- **Work required**:
Put everything from the start of the material down through the line containing "coord(96,484)" into a numbered list, skipping blank lines and leaving out the pictures.

[Stored data entries]
=====

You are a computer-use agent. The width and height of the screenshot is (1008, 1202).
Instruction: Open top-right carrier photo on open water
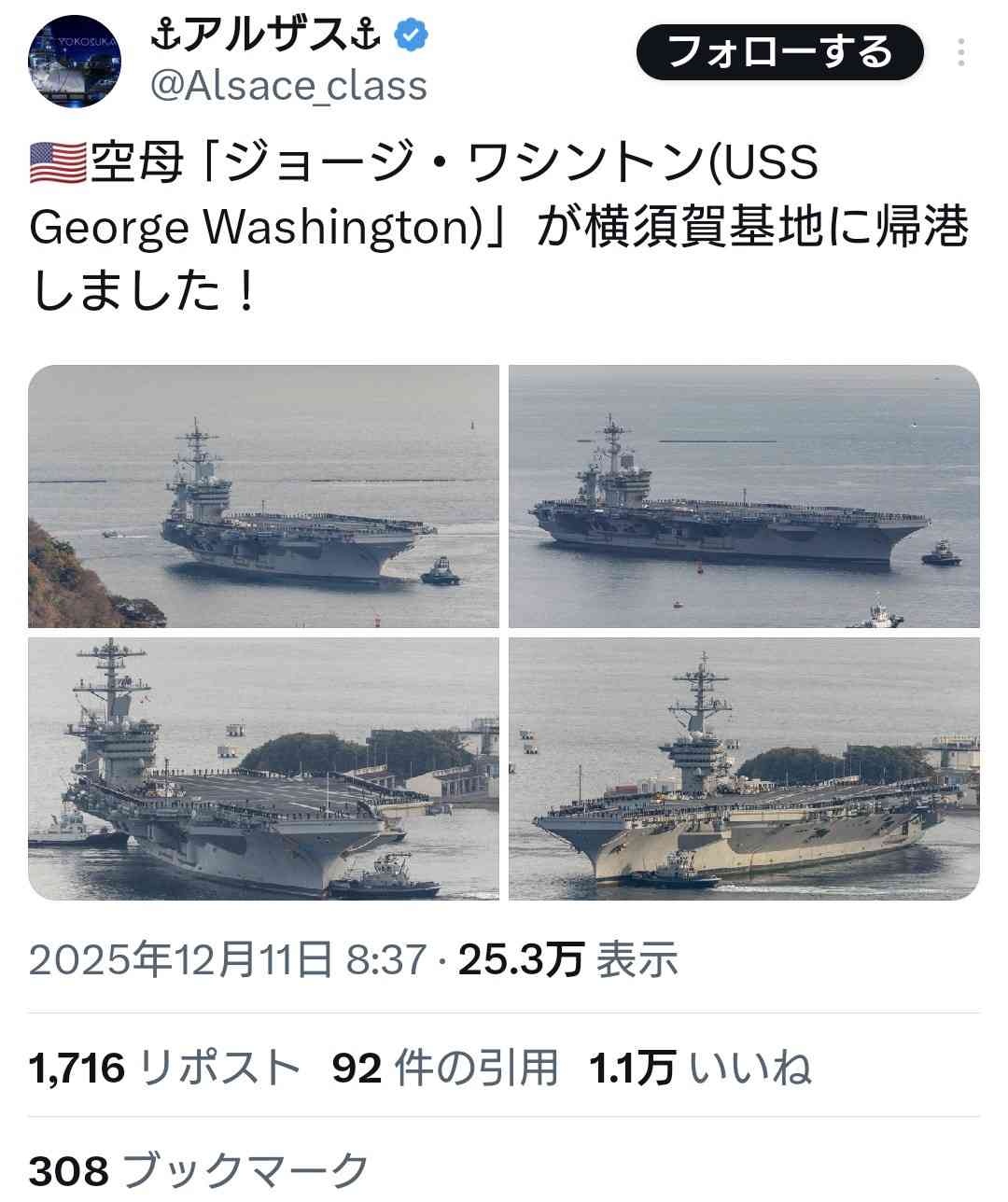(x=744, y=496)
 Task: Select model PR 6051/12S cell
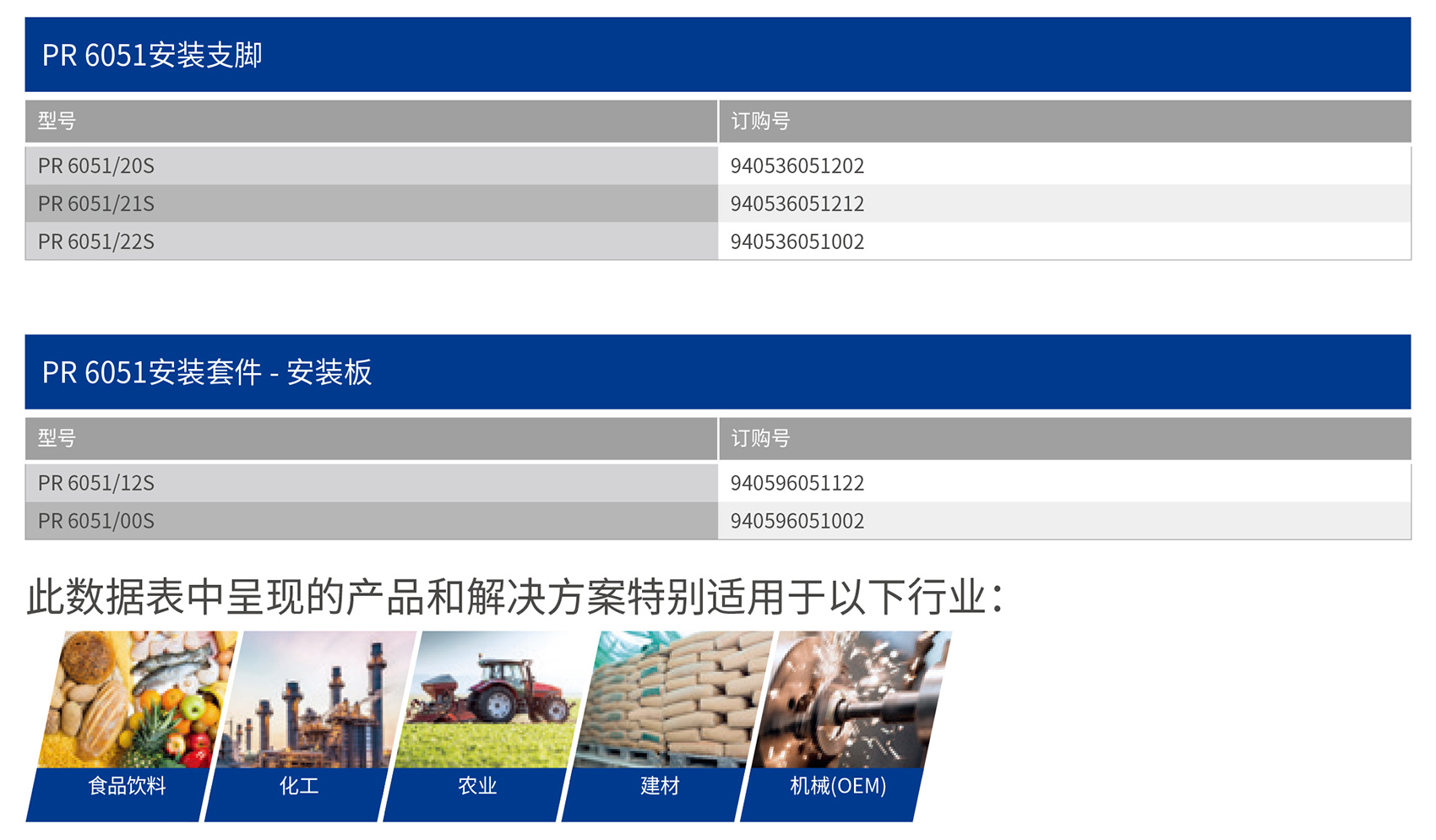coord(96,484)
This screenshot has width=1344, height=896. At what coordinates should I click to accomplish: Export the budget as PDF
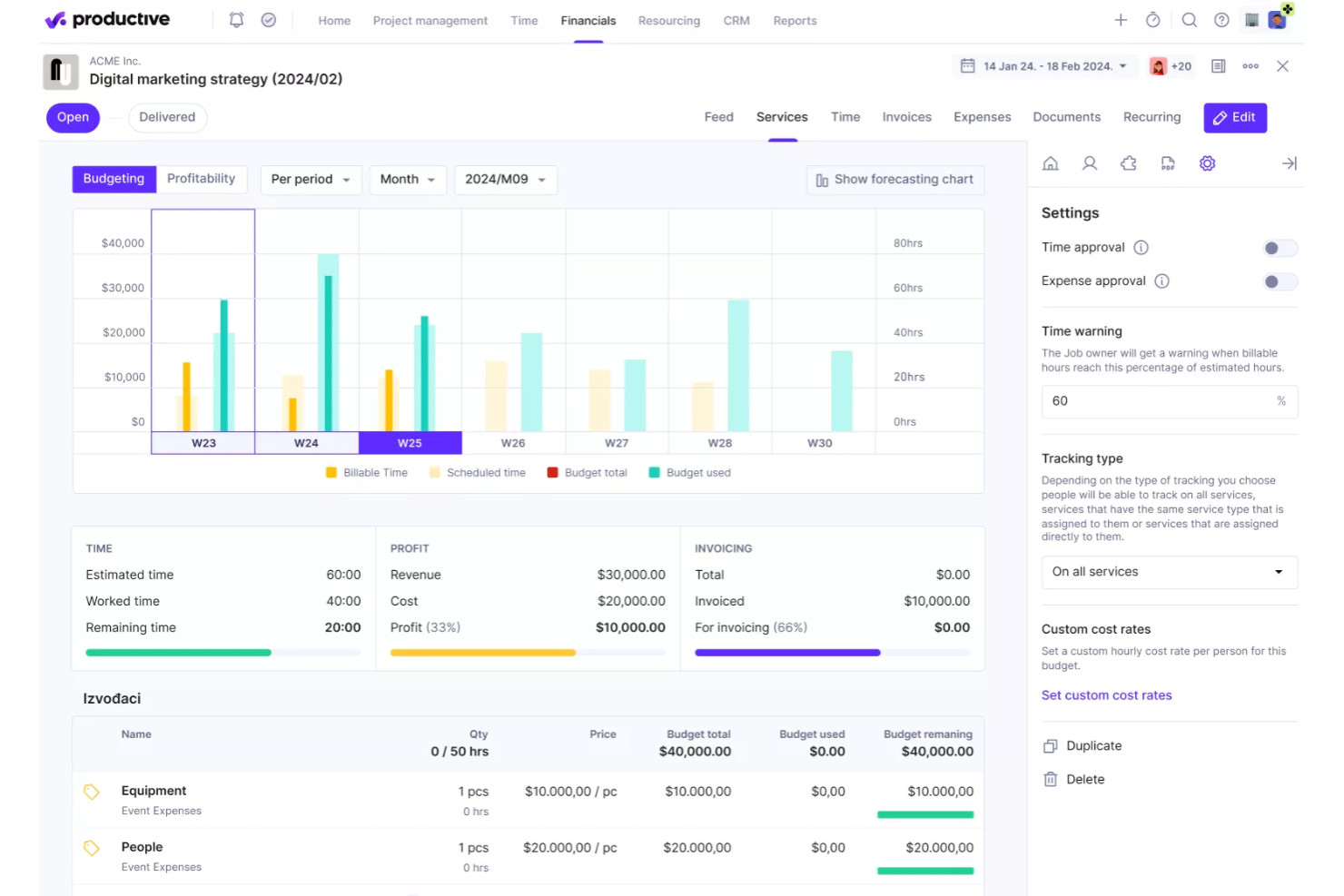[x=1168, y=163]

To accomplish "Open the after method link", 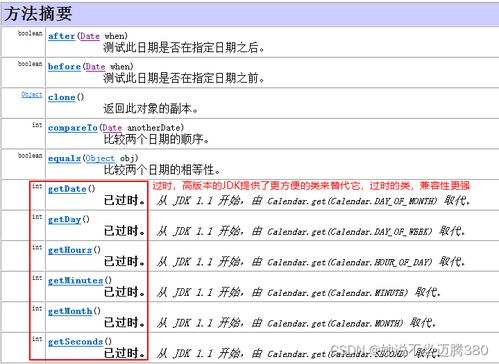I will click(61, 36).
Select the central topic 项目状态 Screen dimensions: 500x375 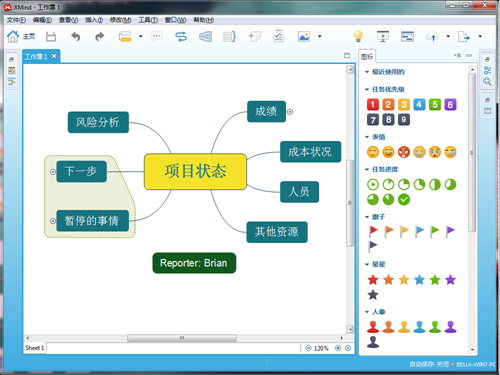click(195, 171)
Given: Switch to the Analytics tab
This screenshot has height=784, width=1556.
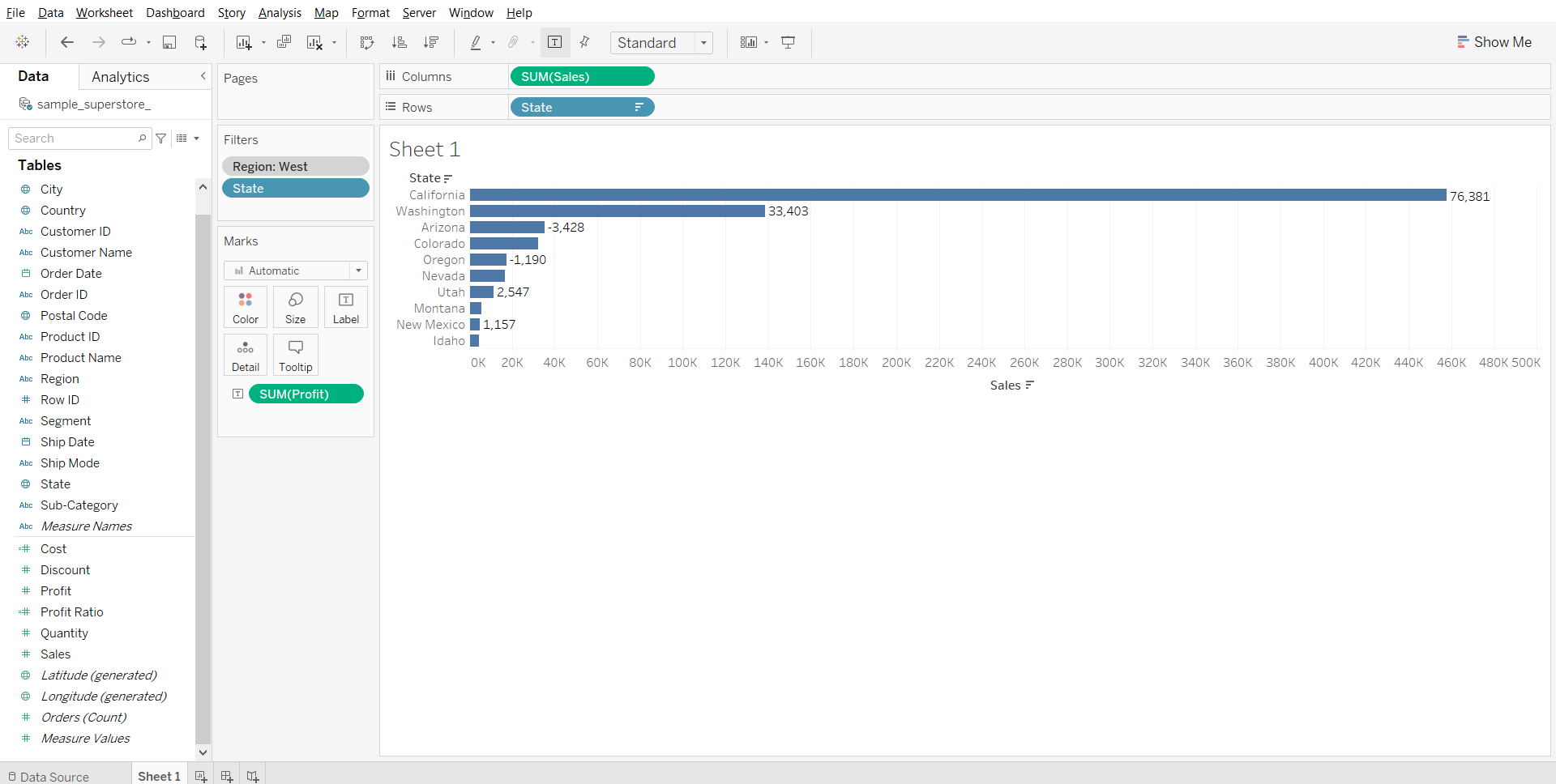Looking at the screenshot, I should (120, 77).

=====

- **Task result**:
1. You are a computer-use agent. The width and height of the screenshot is (1008, 1202).
2. Instruction: Open top-right carrier photo on open water
3. (x=744, y=496)
4.  Task: Select model PR 6051/12S cell
5. coord(96,484)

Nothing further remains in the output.